• **Assigned task**:
Please take the lines from the one holding "UNH Manchester admissions (105, 1419)" through the one holding "Open Cycle Wide Frame U-Turn Fork - Orange (649, 1585)" in the data below and copy them exactly.

+++ Information +++

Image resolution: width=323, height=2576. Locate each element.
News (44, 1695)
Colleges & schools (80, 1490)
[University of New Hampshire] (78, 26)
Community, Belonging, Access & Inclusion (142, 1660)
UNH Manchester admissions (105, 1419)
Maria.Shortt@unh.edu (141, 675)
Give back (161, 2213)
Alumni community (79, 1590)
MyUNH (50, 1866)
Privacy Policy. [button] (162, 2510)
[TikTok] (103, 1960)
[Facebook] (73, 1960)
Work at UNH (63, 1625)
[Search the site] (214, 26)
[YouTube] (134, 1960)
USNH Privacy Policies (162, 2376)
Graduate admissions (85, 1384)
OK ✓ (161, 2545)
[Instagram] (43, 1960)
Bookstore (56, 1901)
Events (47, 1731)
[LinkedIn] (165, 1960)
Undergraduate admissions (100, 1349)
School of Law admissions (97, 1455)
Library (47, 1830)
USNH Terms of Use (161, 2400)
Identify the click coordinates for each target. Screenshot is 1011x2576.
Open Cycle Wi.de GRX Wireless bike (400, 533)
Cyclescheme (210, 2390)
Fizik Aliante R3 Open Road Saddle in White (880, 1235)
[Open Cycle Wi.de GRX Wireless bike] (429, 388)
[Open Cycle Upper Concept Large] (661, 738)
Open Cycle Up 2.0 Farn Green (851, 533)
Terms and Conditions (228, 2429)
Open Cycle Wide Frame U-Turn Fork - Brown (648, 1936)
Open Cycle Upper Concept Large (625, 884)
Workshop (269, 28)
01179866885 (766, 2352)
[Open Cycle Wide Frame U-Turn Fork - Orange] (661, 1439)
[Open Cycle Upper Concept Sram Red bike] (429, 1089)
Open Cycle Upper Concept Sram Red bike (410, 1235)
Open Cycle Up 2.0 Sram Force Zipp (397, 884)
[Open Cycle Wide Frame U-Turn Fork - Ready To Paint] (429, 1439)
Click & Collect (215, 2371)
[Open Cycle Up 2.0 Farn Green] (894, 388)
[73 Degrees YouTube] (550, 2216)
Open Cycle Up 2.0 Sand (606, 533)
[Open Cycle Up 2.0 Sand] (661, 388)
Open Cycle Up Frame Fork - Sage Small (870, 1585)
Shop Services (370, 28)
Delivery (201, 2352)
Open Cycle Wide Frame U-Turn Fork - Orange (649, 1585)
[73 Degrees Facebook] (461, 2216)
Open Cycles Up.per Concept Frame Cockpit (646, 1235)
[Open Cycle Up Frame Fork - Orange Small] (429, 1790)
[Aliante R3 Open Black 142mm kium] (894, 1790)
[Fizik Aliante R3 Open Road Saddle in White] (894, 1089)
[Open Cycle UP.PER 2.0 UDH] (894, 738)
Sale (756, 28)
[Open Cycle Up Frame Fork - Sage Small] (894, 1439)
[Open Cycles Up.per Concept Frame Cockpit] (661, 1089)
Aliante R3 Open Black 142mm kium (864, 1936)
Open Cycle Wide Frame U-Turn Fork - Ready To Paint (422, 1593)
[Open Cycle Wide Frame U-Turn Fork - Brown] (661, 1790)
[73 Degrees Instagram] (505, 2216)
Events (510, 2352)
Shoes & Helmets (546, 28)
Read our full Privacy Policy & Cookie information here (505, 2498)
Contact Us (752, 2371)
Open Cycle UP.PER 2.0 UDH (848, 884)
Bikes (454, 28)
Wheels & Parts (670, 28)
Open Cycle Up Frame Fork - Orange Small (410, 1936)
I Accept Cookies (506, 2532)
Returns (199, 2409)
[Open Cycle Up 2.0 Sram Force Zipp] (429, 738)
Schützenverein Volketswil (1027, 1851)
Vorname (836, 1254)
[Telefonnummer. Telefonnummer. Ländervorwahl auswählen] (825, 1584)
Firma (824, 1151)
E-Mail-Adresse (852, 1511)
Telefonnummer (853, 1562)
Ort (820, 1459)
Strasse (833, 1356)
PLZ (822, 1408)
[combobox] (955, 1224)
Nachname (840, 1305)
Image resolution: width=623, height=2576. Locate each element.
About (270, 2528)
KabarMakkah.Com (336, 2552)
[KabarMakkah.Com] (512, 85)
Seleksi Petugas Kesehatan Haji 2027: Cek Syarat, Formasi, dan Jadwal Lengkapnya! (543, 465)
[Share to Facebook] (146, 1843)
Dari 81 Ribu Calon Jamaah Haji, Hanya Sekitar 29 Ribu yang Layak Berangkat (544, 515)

+++

• **Completed exercise**:
UNH Manchester admissions (105, 1419)
Maria.Shortt@unh.edu (141, 675)
Give back (161, 2213)
Alumni community (79, 1590)
MyUNH (50, 1866)
Privacy Policy. [button] (162, 2510)
[TikTok] (103, 1960)
[Facebook] (73, 1960)
Work at UNH (63, 1625)
[Search the site] (214, 26)
[YouTube] (134, 1960)
USNH Privacy Policies (162, 2376)
Graduate admissions (85, 1384)
OK ✓ (161, 2545)
[Instagram] (43, 1960)
Bookstore (56, 1901)
Events (47, 1731)
[LinkedIn] (165, 1960)
Undergraduate admissions (100, 1349)
School of Law admissions (97, 1455)
Library (47, 1830)
USNH Terms of Use (161, 2400)
Identify the click coordinates for each target. Screenshot is 1011x2576.
Open Cycle Wi.de GRX Wireless bike (400, 533)
Cyclescheme (210, 2390)
Fizik Aliante R3 Open Road Saddle in White (880, 1235)
[Open Cycle Wi.de GRX Wireless bike] (429, 388)
[Open Cycle Upper Concept Large] (661, 738)
Open Cycle Up 2.0 Farn Green (851, 533)
Terms and Conditions (228, 2429)
Open Cycle Wide Frame U-Turn Fork - Brown (648, 1936)
Open Cycle Upper Concept Large (625, 884)
Workshop (269, 28)
01179866885 (766, 2352)
[Open Cycle Wide Frame U-Turn Fork - Orange] (661, 1439)
[Open Cycle Upper Concept Sram Red bike] (429, 1089)
Open Cycle Upper Concept Sram Red bike (410, 1235)
Open Cycle Up 2.0 Sram Force Zipp (397, 884)
[Open Cycle Wide Frame U-Turn Fork - Ready To Paint] (429, 1439)
Click & Collect (215, 2371)
[Open Cycle Up 2.0 Farn Green] (894, 388)
[73 Degrees YouTube] (550, 2216)
Open Cycle Up 2.0 Sand (606, 533)
[Open Cycle Up 2.0 Sand] (661, 388)
Open Cycle Up Frame Fork - Sage Small (870, 1585)
Shop Services (370, 28)
Delivery (201, 2352)
Open Cycle Wide Frame U-Turn Fork - Orange (649, 1585)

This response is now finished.